Agentic Code Intelligence via Model Context Protocol
Nucleus is an MCP (Model Context Protocol) server that provides AI agents with deep, semantic understanding of codebases. It combines semantic search, keyword matching, and code structure analysis to answer both conceptual queries ("Where is the auth logic?") and precise navigation ("Who calls verify_token?").
- Hybrid Search: Semantic concept matching, exact keyword search, and structural analysis (who calls whom)
- Incremental Indexing: Only changed files are re-indexed
- Multi-Language Support: Rust, Python, TypeScript, C, C++, C#, Dart, Go, Java, Lua, and YARA
- Local-First: All data stored in
.nucleus/within your project — no external services required - Cognitive Memory: Agents persist learnings across sessions
- GPU Accelerated: Supports CUDA, DirectML, OpenVINO, and Metal (macOS)
- Download the latest release ZIP for your platform from the Releases page.
- Unpack the ZIP to your desired install location, e.g.:
# Windows example
Expand-Archive -Path nucleus-server_win64.zip -DestinationPath "C:\Tools\nucleus"macOS and Linux: Coming soon.
Run the setup script to install the inference runtime libraries into the same directory as the binary:
DirectML (Windows — works with any GPU)
powershell -ExecutionPolicy Bypass -File scripts/setup-gpu.ps1 directml -OutputDir "C:\Tools\nucleus"NVIDIA CUDA
# Requires CUDA Toolkit 11.8+ and cuDNN 8.x
powershell -ExecutionPolicy Bypass -File scripts/setup-gpu.ps1 cuda -OutputDir "C:\Tools\nucleus"Intel OpenVINO
# For Intel CPUs, integrated/discrete GPUs (Arc), and NPUs
powershell -ExecutionPolicy Bypass -File scripts/setup-gpu.ps1 openvino -OutputDir "C:\Tools\nucleus"Supported Intel hardware:
- CPU — Any Intel CPU (Core, Xeon)

> _GOAL A_: From the Nucleus text, copy everything from "- Incremental Indexing: Only" down to "the Releases page.".
> _GOAL B_: According to the Nucleus text, what software does the NVIDIA CUDA setup require?

> _DATASET_:

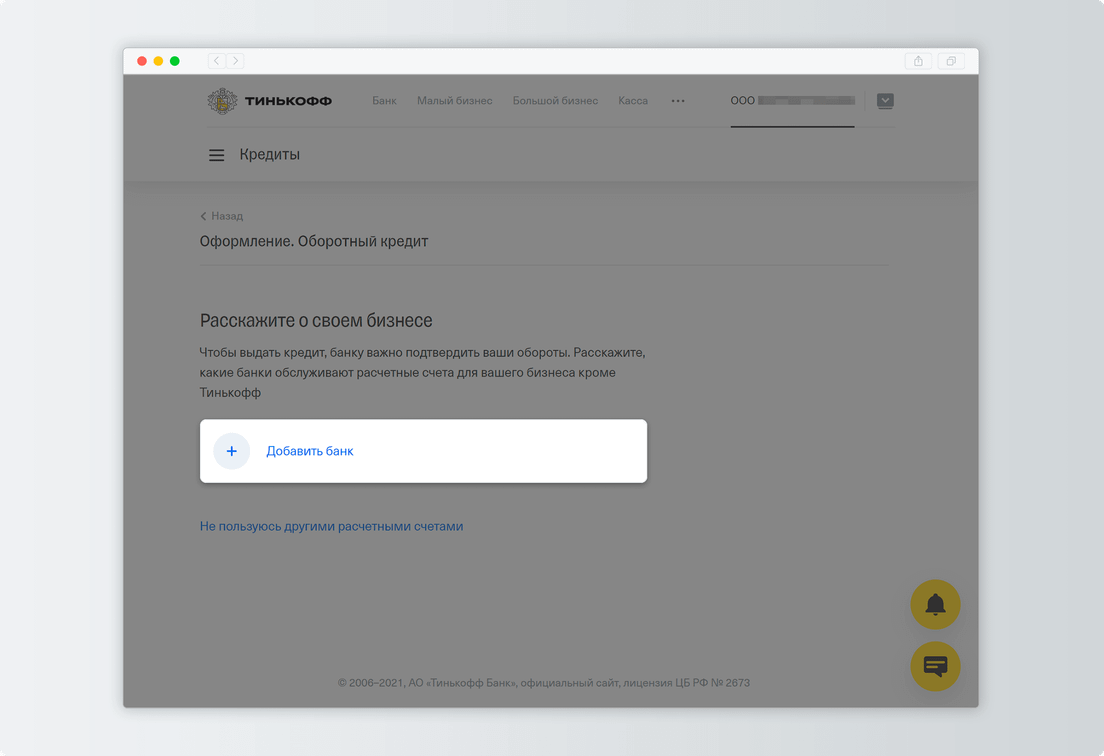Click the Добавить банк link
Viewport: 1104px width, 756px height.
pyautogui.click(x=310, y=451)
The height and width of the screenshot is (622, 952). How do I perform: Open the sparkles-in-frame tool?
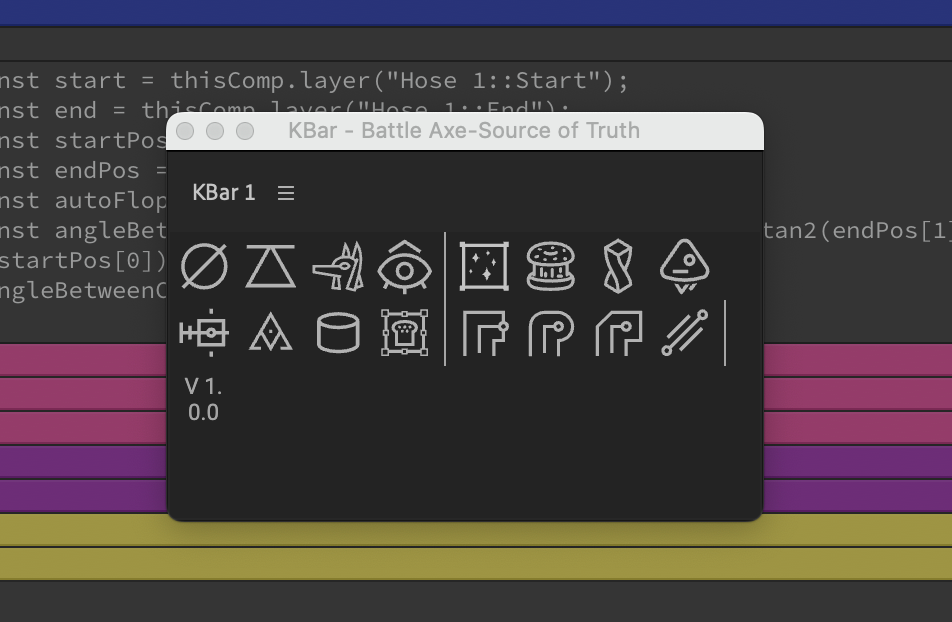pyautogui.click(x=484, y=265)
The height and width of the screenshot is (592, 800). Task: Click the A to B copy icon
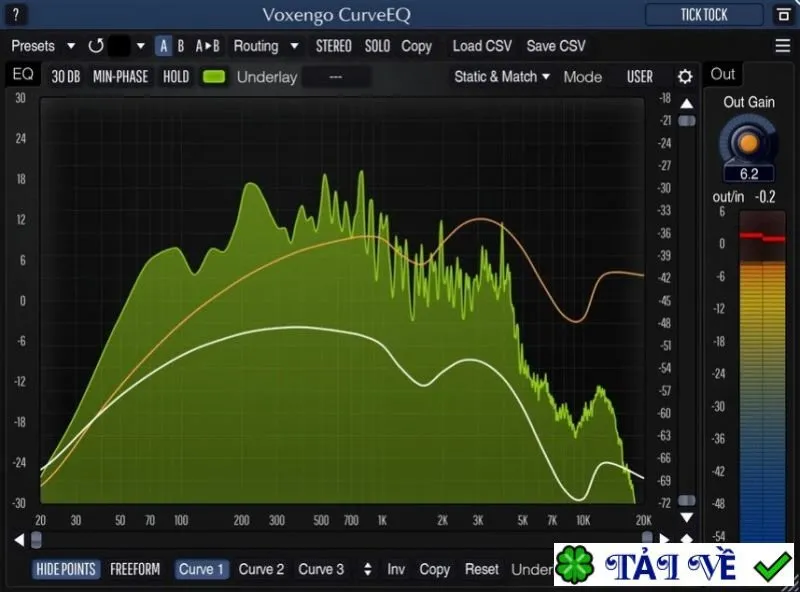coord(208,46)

...

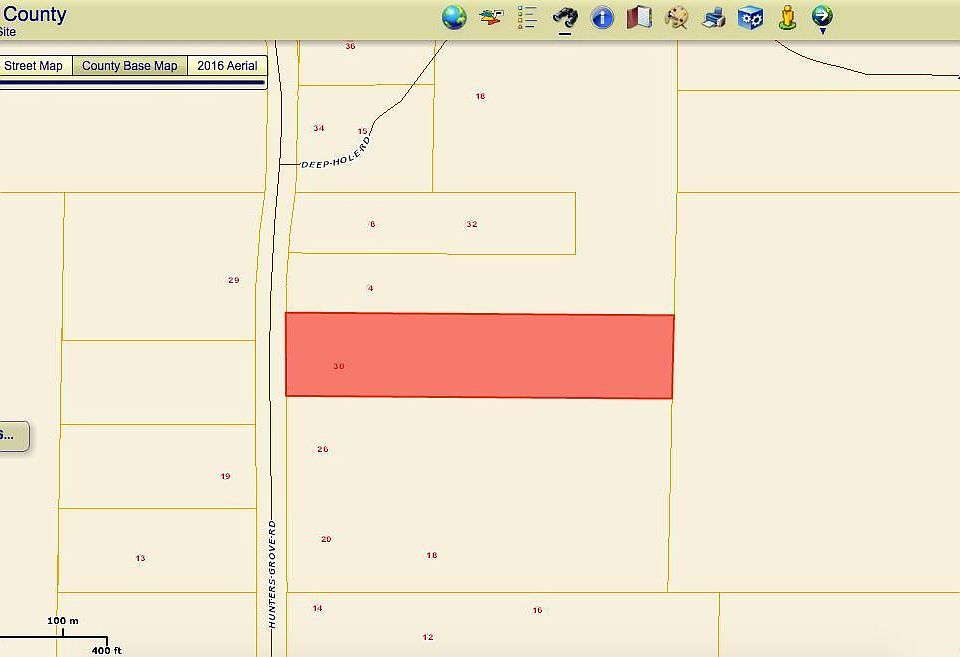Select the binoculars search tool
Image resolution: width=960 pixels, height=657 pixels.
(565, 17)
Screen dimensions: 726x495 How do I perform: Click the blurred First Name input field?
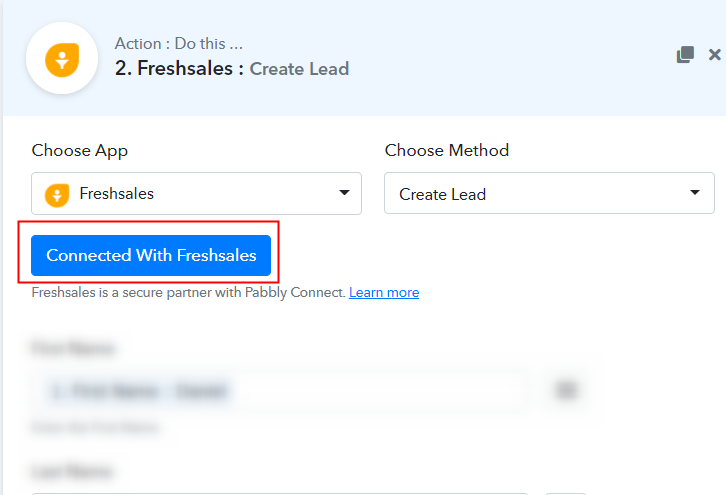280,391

==

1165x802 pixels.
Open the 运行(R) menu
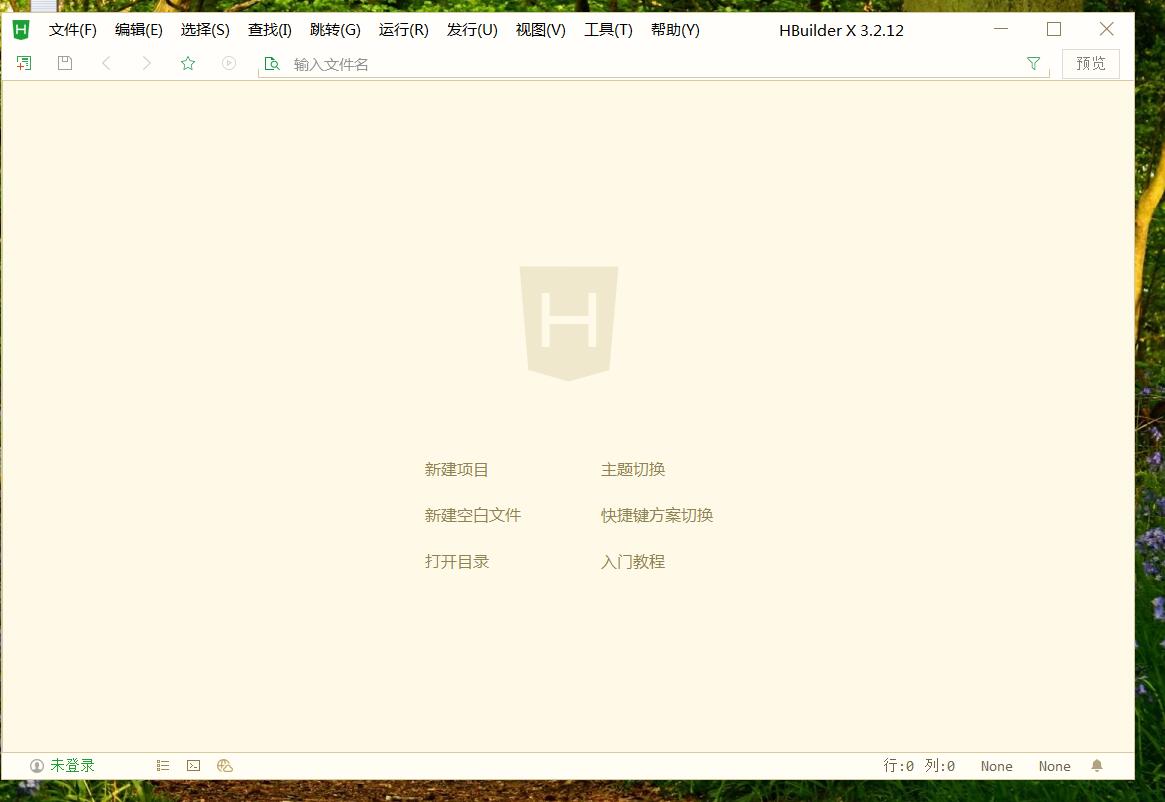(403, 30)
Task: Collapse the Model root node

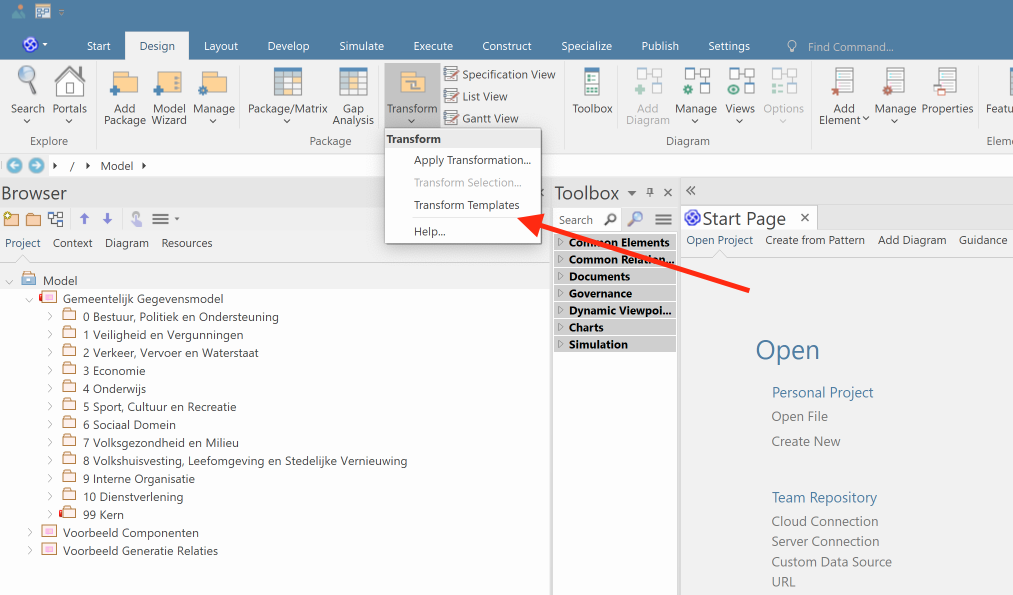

> _WRITTEN RESPONSE A_:
- Incremental Indexing: Only changed files are re-indexed
- Multi-Language Support: Rust, Python, TypeScript, C, C++, C#, Dart, Go, Java, Lua, and YARA
- Local-First: All data stored in
.nucleus/within your project — no external services required - Cognitive Memory: Agents persist learnings across sessions
- GPU Accelerated: Supports CUDA, DirectML, OpenVINO, and Metal (macOS)
- Download the latest release ZIP for your platform from the Releases page.

> _WRITTEN RESPONSE B_: CUDA Toolkit 11.8 or later and cuDNN 8.x.